Да, с некоторыми людьми, проведшими в православной среде несколько лет, происходят физиологические изменения: потихонечку у них атрофируются те лицевые мышцы, которые обеспечивают подъем уголков губ вверх. Сила притяжения вкупе с постоянной памятью о своих грехах и о бренности жизни сей оттягивает эти самые уголки вниз. Улыбаться становится трудно и непривычно. «Храм — не место для смеха!». Это верно. Но храм и Церковь — не одно и то же. И то, что неприлично в храме, оказывается вполне допустимо для церковного человека вне него.
Впрочем, и в храме иногда не удается обойтись без улыбки. А как еще, скажите, реагировать на пылкие слова такой, к примеру, проповеди: «Протестанты отрицают иконы, Божию Матерь, святых, мощи, ангельскую иерархию, демонов — в общем — все что нам дорого!».
А за пределами храма — отчего же и не улыбнуться… Грусть-тоска совсем не должны считаться видовым отличием православного христианина.
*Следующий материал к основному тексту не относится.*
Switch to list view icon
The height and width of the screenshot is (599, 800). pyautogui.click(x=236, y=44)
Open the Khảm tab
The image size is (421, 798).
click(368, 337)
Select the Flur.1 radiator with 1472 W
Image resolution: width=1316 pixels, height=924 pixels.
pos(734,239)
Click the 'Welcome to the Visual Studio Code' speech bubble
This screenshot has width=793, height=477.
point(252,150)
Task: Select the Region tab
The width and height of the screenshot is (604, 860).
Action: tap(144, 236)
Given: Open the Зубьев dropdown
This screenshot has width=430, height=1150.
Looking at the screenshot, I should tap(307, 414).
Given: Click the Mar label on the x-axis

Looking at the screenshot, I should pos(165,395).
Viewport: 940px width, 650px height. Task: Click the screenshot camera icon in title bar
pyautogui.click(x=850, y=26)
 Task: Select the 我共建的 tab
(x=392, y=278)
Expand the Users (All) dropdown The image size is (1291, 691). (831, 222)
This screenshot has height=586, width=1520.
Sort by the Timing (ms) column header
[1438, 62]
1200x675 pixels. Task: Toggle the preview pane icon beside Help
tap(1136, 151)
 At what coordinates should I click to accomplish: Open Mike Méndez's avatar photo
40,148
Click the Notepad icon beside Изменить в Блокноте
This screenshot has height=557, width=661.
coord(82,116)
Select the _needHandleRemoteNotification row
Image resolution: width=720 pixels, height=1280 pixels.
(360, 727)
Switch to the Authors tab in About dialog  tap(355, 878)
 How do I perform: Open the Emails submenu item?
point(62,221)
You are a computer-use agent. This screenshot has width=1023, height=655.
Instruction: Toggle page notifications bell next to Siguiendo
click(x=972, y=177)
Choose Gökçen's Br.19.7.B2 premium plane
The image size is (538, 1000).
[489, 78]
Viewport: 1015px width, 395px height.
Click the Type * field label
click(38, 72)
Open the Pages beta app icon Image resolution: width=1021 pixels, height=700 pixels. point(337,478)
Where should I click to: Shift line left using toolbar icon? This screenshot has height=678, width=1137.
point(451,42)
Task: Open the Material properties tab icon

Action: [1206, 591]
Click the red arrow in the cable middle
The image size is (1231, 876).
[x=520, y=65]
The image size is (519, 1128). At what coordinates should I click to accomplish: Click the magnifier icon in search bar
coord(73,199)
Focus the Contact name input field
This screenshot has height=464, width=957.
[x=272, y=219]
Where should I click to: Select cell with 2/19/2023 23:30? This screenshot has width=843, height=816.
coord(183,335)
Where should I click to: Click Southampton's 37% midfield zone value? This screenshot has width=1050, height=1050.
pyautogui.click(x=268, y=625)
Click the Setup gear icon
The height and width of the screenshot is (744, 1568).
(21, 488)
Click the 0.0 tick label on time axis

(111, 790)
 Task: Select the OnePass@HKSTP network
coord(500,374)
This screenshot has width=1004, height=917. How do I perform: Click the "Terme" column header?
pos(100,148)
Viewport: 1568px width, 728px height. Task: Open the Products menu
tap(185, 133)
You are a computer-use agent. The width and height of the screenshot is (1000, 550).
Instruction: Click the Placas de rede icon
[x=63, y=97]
Вообще, прежде чем обожиться надо попробовать очеловечиться. В попытке перепрыгнуть именно через эту ступеньку святой Ириней Лионский (II век) видел грех первых людей: «Не став еще людьми, хотели стать богами».
Об этом — книжный анекдот от отца Иоанна Охлобыстина: «Скажите, — вопросил отца Савву молодой послушник, — можно ли спастись? — Практически невозможно, — ответил тот, — но стоит попробовать. — С чего же начать? — продолжил расспросы тот. — Позвони маме, — посоветовал отец Савва».
Улыбка в церковном мире уместна просто потому, что Церковь — это мир людей. У людей бывают разные представления о том, что остроумно, а что нет, что достойно улыбки, а что — плача. Но это спор о вкусах, а не о догматах.